Un secondo problema è che queste analisi, secondo i critici, sono ormai datate. Per esempio, la ricerca pubblicata dalla società di consulenza Cowi – incaricata dalla Commissione europea di esprimere un giudizio sull’opera – è stata realizzata nel 2006, ossia cinque anni prima dell’approvazione dell’attuale progetto della nuova linea.
Infine, tutte le analisi fatte finora sono state condotte dopo che si era già deciso di costruire la Tav, e non prima. Dunque, si possono interpretare a posteriori come influenzate dalla decisione già presa per la realizzazione dell’opera, che sulla sua bontà negli anni ha trovato cambi di opinione tra diversi politici.
Travaglio ha infatti ragione quando ricorda che anche l’ex presidente del Consiglio Matteo Renzi un tempo era contrario alla Torino-Lione. Nel suo libro Oltre la rottamazione, pubblicato nel 2013, l’attuale senatore del Partito democratico scriveva che «non esiste il partito delle grandi opere. Non credo a quei movimenti di protesta che considerano dannose iniziative come la Torino-Lione. Per me è quasi peggio: non sono dannose, sono inutili. Sono soldi impiegati male».

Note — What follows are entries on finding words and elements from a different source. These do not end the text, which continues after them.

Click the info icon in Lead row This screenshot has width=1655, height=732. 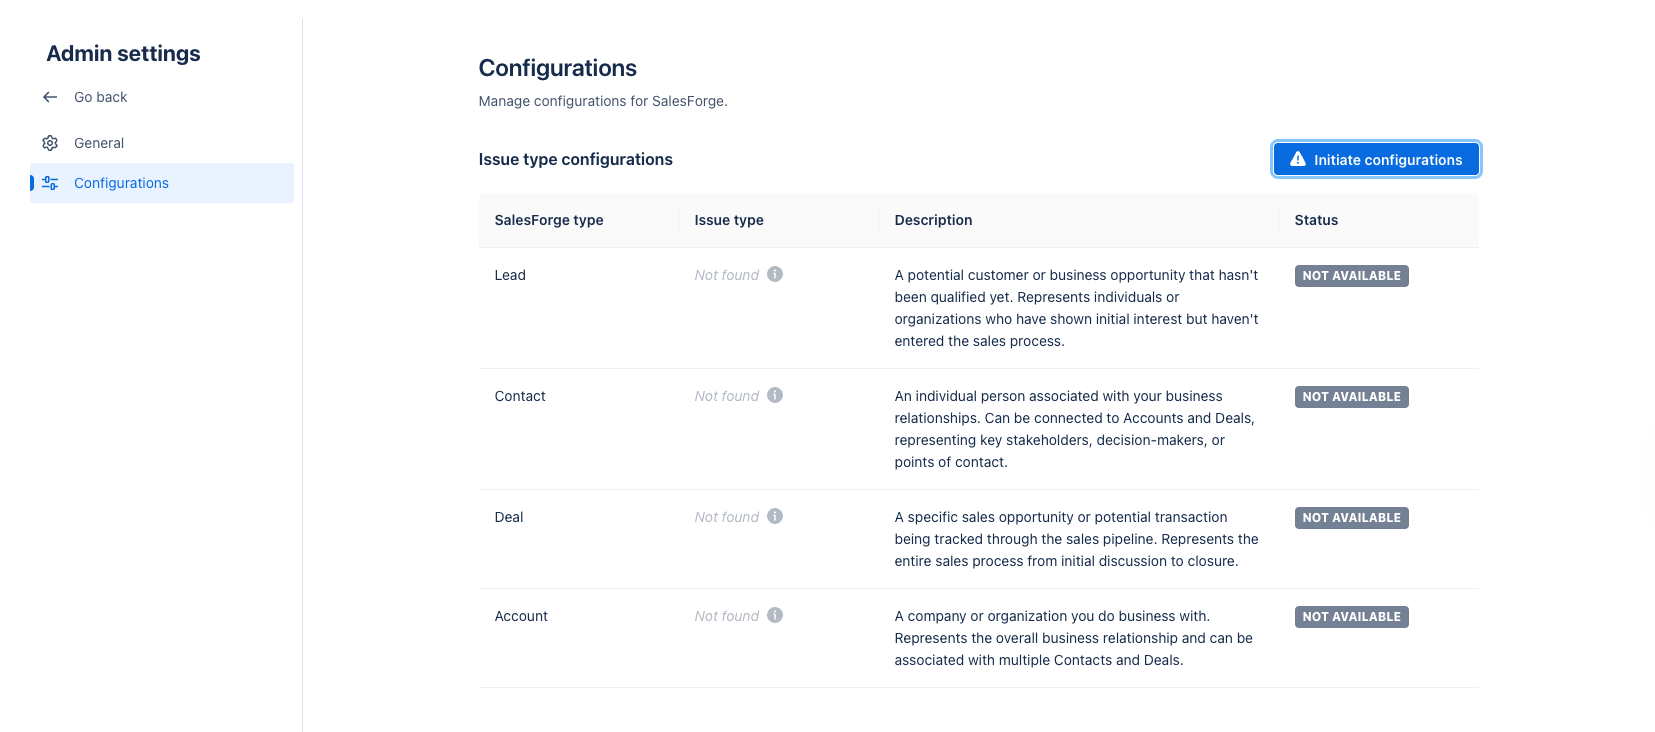pos(775,274)
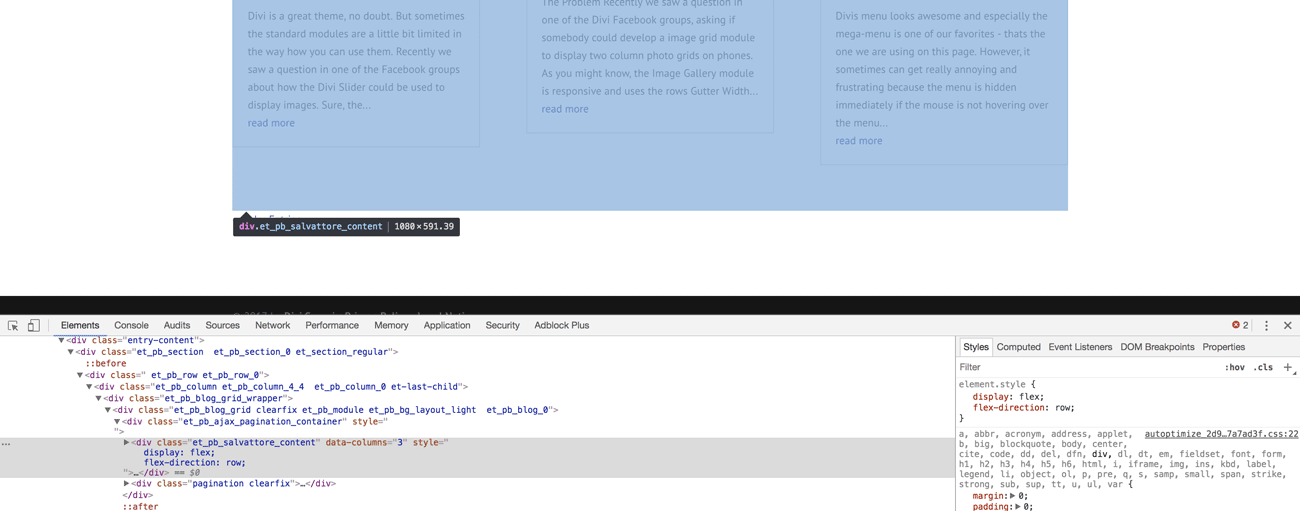Open the Event Listeners tab
The height and width of the screenshot is (511, 1300).
point(1079,347)
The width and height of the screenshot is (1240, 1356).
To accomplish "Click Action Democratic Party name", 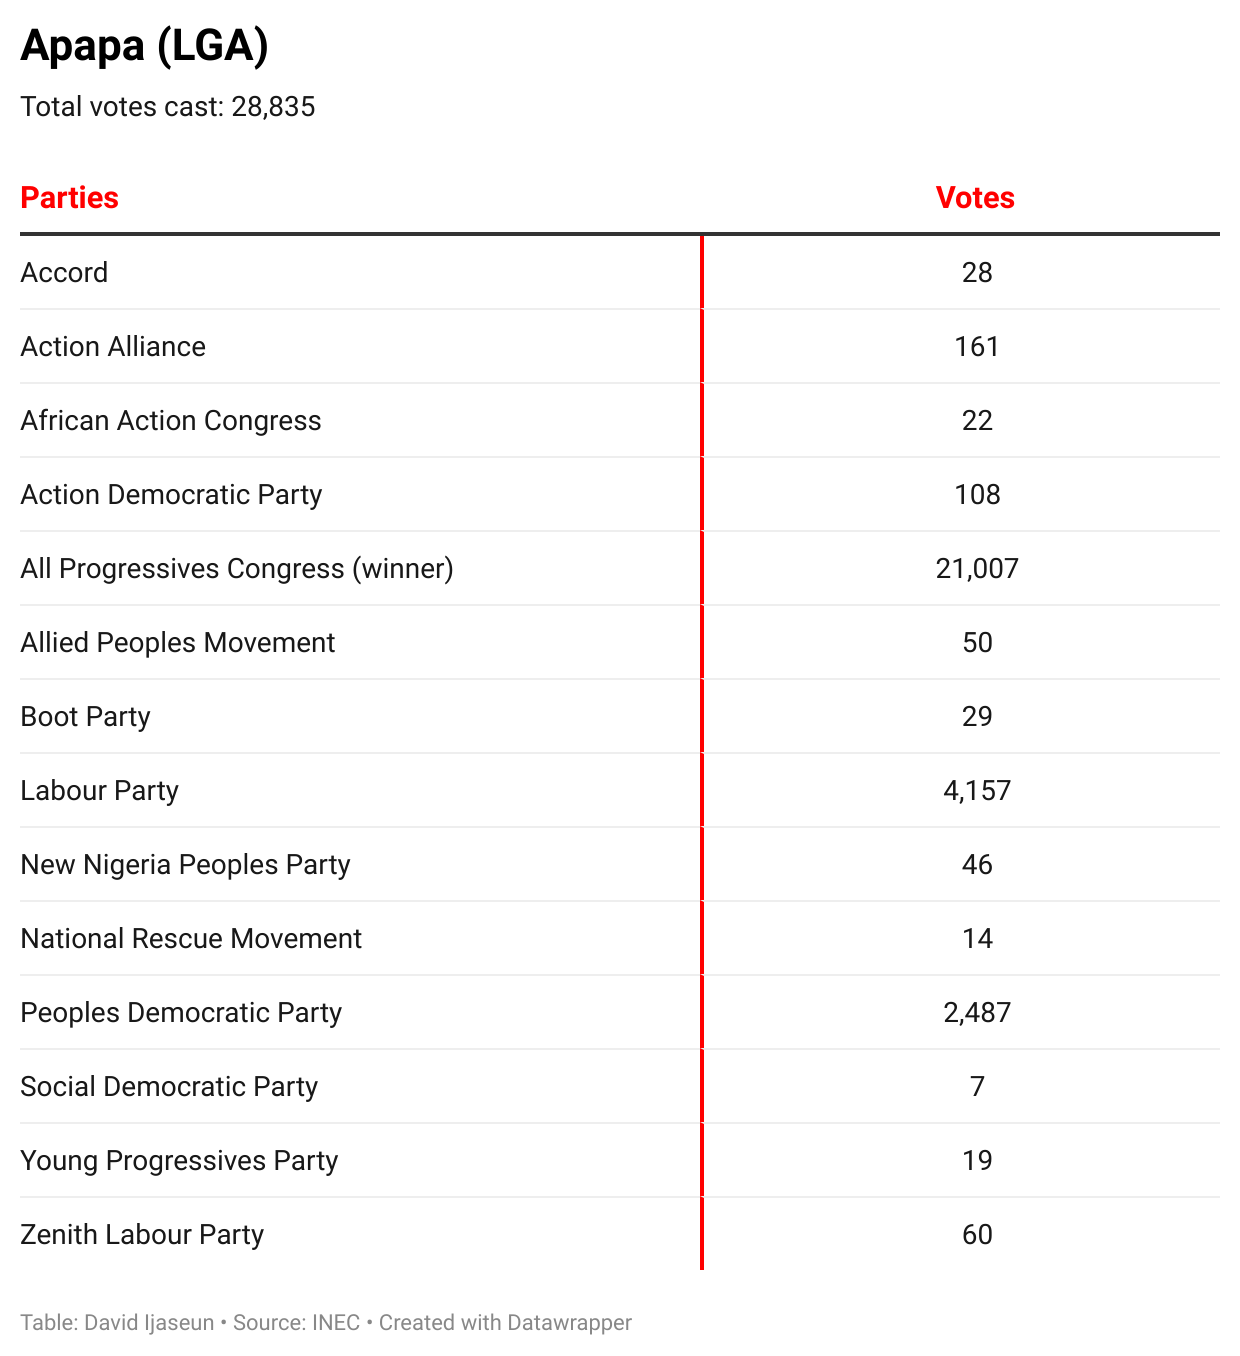I will tap(171, 495).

Una volta al governo, però, Renzi ha cambiato idea. Nel 2016, infatti, dopo una revisione progettuale della tratta italiana, a Venezia aveva firmato insieme al presidente della Repubblica francese Francois Hollande un protocollo addizionale all’accordo di Parigi, siglato l’anno prima, che dava il via all’inizio definitivo dei lavori.